Athletes with an elite stamina for partying are again proving a problem for others in the Olympic Village with a group of Australian rugby players “read the riot act” by team management just days after a Dutch athlete was expelled from the Games.
On Saturday morning, members of the men’s Rugby Sevens returned to the village at 9am after a boozy night out, with captain Ed Jenkins reportedly unable to locate his accreditation, which he subsequently found to gain access.
Chef de mission Kitty Chiller disciplined the boozy players, who were bundled out in the quarter-finals by South Africa on Wednesday.
“Yes, I read them the riot act,” Chiller said when contacted by Australian media on Saturday night.
Chiller sternly warned all athletes wearing the green and gold prior to the Games that they were not permitted to drink alcohol in the athletes village, or be drunk around athletes who were still competing.
But drunken misbehaviour is a part of every Games, and the Australian men’s Rugby Sevens team is the latest to be reprimanded in Brazil.
The Aussie rugby boys join gymnast Yuri van Gelder in the naughty corner, after the Dutch athlete was expelled from Rio for violating team protocols by going out drinking after qualifying for the rings final last weekend.

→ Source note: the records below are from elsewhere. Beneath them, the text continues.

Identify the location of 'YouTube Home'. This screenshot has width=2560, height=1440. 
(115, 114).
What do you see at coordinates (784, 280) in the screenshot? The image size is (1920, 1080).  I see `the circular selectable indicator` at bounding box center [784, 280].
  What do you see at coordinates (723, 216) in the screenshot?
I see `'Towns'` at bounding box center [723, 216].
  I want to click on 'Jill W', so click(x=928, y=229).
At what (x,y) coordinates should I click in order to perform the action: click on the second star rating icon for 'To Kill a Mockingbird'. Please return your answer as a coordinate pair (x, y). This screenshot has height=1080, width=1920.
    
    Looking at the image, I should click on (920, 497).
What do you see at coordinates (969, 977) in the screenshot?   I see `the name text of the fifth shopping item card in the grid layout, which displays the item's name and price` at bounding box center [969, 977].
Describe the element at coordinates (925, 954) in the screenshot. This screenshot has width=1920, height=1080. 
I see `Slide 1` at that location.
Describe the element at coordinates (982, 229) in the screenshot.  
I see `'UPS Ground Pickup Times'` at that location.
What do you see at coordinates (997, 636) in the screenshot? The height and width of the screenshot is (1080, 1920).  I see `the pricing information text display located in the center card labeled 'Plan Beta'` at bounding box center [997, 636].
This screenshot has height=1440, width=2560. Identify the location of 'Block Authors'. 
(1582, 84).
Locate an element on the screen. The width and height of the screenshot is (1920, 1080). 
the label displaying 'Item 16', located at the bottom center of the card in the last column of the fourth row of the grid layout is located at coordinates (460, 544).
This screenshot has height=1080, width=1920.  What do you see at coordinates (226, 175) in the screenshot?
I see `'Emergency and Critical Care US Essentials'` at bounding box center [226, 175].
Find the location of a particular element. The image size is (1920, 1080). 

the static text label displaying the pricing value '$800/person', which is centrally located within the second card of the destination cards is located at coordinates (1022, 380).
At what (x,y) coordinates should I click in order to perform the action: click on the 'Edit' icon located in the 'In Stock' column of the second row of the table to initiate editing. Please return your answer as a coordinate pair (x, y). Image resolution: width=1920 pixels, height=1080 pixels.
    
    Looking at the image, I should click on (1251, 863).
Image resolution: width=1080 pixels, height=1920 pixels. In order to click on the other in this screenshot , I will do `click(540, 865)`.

These incidents bookended a comparatively heartwarming story from the Great Britain camp, with the women’s pursuit team – who were still to compete in the final – leaving a note for their triumphant men’s counterparts, requesting they didn’t come into their room after a night of celebrating gold medal success.
Hats off to the girls they know us too well 😂😂😂 pic.twitter.com/N9xgcXzN1M
— Owain Doull (@owaindoull) August 13, 2016
There has been no suggestion of misconduct on the part of the cyclists, but the anecdote did emphasise that for the majority at the Olympics the end of their athletic obligations goes hand in hand with getting on the booze.
It’s hardly surprising, either.
These are young men and women who have made incredible sacrifices for several years, and win or lose, the natural inclination for most is to let their hair down once the pressure valve is released.
But Chiller’s personal experience as an Olympic athlete explains her hard-line stance.
In the Sydney 2000 Games, Chiller was a competitor in the pentathlon, which was crammed in on the final day.
She finished 14th – and her prospects weren’t helped by a late-night disturbance in the athletes village.
“My event started at 6.30 in the morning, I had to get up at 4.30, five,” Chiller recalled earlier this year
“And there was a team – I won’t say which one it was – and they had decided to have a party just outside our hut, and they came into the lounge room where I was staying and took the fridge and took the couch outside.
“Then they decided to play with the fire hydrant. It was two o’clock in the morning and I was still wide awake so I took my pillow and doona and walked up to one of the medical staff’s office rooms and knocked on the door and said ‘can I just lie down here for two hours?’”
The policy spearheaded by Chiller was predominantly impacted by Australia’s 2012 Olympic campaign, with the team’s generally disappointing results in London underpinned by a destructive party culture.
Pippa Grange’s inquiry into the swimming team’s performance revealed athletes were guilty of “getting drunk, misuse of prescription drugs, breaching curfews, deceit, bullying”.
Rower Josh Booth was sent home early after infamously getting arrested for smashing the windows of two small businesses in Egham while intoxicated.
Every Games is littered with similar stories, and it’s unlikely the Aussie Sevens team and van Gelder will be the last – or worst – offenders at Rio.
It poses the question – why do athletes remain in the Village – sometimes for weeks – after competing?
Australia’s athletes should take heed of Chiller’s latest comments and behave themselves.
An early flight home might be on the cards otherwise.